The step¶
Homeostat runs on a global clock with a fixed base step dt, and a batch dimension of lanes: every array holds one value per lane, and one step advances every lane.
What happens in a step¶
At each time t:
- Apply the events due at t.
- Compute every operator's outputs, in the order of the same-step dependencies.
- Record the values.
- Update every operator's state from the same inputs.
A controller's output at t therefore drives the process state at t+1: sampled-data control with a zero-order hold, as in a real control system. A real scan period or transport delay is modelled explicitly, with a controller scan or a delay operator.
The steady start¶
By default (init: steady), a run starts from a steady state rather than from arbitrary initial values:
- noise is off, and stochastic sources sit at their means;
- quantization is passed through, so the plant cannot hunt between two quantization levels;
- ageing states, such as fouling, are held at their initial values;
- the plant is stepped at t = 0 until every state stops changing, compared over windows long enough for every operator to take a turn;
- stochastic sources then start from their stationary distributions.
The run begins at the starting regime's setpoints with no start-up transient. init: none starts from the operators' initial states instead, and init: {burn_in: 2h} runs with noise for that long before t = 0 and discards it.
If the plant cannot settle, for example because a loop saturates at its initial setpoint or an integrating state is unbalanced, the error names the states that are still moving.
Multi-rate stepping¶
An operator can update less often than the base step: with a period of n steps it is discretized for its own step, updates only on its turn, holds its outputs in between, and draws random numbers only on its turn.

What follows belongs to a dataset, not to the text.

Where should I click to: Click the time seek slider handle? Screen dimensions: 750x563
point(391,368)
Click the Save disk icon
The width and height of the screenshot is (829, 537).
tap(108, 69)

Before its first turn (with a phase) it shows outputs from its initial state. See Multi-rate plants.
A resumable engine¶
The engine can be advanced in pieces: run(until) steps to a time, schedule(event) adds events, and the run continues from where it stopped. result(clear=True) hands over what was recorded so far, so a long run can be collected piece by piece; snapshot() saves the engine and Engine.restore() continues it later, exactly. fork() copies the engine, random streams included, so two copies can continue differently from exactly the same state. Planners that react to the simulated state are built on this: they read the state, decide, schedule events and continue.